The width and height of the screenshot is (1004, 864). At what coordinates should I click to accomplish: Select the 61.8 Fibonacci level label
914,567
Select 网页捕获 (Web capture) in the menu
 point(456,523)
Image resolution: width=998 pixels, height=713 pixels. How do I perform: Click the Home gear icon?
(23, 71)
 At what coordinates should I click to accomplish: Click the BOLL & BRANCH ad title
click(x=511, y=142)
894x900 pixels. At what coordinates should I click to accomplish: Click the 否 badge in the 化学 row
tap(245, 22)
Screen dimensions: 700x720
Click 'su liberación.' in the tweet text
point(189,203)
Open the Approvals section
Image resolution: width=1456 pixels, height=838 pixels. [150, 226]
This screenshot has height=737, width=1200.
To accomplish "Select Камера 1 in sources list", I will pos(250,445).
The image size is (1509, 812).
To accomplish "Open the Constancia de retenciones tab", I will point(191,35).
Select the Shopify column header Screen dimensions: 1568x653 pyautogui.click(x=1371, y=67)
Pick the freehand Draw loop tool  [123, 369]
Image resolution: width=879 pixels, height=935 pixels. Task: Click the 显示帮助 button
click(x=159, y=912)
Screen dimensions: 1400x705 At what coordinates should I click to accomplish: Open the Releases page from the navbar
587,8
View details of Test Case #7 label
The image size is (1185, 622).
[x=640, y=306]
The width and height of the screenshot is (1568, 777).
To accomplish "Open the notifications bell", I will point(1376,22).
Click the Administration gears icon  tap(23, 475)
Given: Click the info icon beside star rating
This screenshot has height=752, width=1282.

------------------------------

Each line containing "will" belongs in the answer; pick these out of the material and copy them.

Answer space >>
To accomplish "Select Камера 1 in sources list", I will pos(250,445).
To accomplish "Open the Constancia de retenciones tab", I will point(191,35).
To accomplish "Open the notifications bell", I will point(1376,22).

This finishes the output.